COPENHAGEN, Denmark (AP) — Swedish Prime Minister Stefan Lofven narrowly won support from lawmakers Wednesday to form a new government after leading the country in a caretaking capacity since late last month.
Lofven received 116 votes in the 349-seat Riksdagen in favor of giving him the mandate, with 60 abstentions. In Sweden, prime ministers can govern as long as there is no parliamentary majority — a minimum 175 votes — against them. A total 173 votes were cast against Lofven Wednesday..
Lawmakers from the Center Party and the Left Party abstained from voting, paving the way for his victory, while Lofven’s Social Democratic Party, the Greens and one independent lawmaker voted for him. All together, they accounted for 175 seats in parliament, the minimum number needed for a majority. The Social Democrats hold 100 seats. One opposition lawmaker from the center-right bloc abstained.

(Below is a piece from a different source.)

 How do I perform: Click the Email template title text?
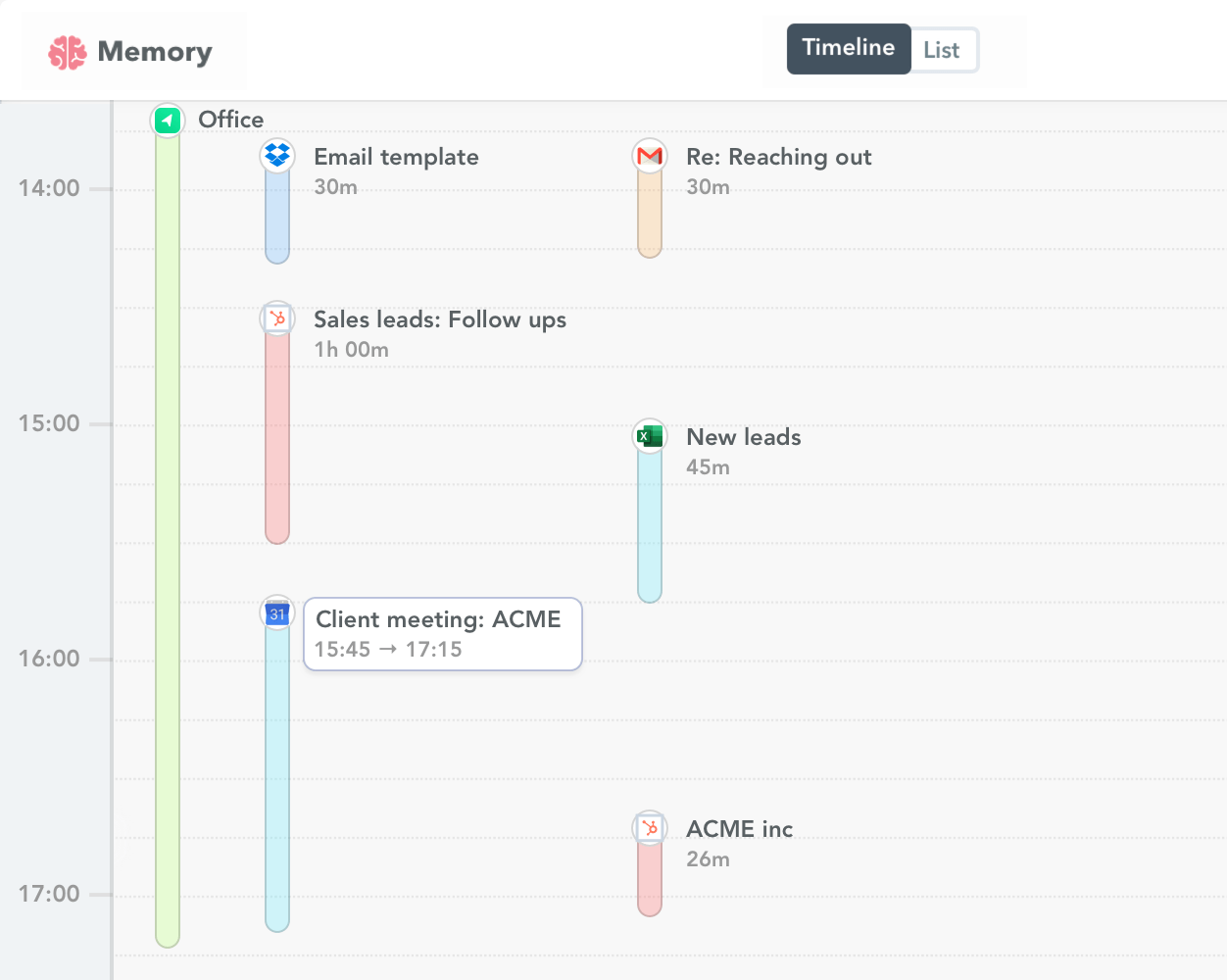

“Because fewer than half of the assembly's members voted no, the assembly has approved the proposal to appoint Stefan Lofven as Prime Minister,” said Parliament Speaker Andreas Norlen.
“The Riksdag has given me the support needed to continue to lead Sweden,” Lofven told a news conference and noted that it was an “extremely narrow" vote in parliament.
Lofven has said he will form a two-party Cabinet with the Greens and is expected to present it on Friday.
The 63-year-old Lofven lost a June 21 no-confidence vote called by the right-wing populist Sweden Democrats party. The move succeeded because the Left Party, a government ally, had withdrawn its support for Lofven’s previous coalition government with the Greens over proposed legislation to tackle a housing shortage.
Instead of calling an early election, as the Swedish Constitution allowed him to, Lofven opted for the coalition-building process that is overseen by Norlen.
The first to be tasked by Norlen to try forming a new government was the head of Sweden’s center-right opposition Moderates party, Ulf Kristersson. However, he failed and said he was only able to get 174 lawmakers behind him.
After Wednesday's vote, Kristersson said Lofven’s win was “not unexpected” and called it “unfortunate.”
Sweden’s next general election is scheduled for Sept. 11, 2022.
Lofven, who has served as Sweden’s head of government since 2014, will remain caretaker prime minister until a new government is established.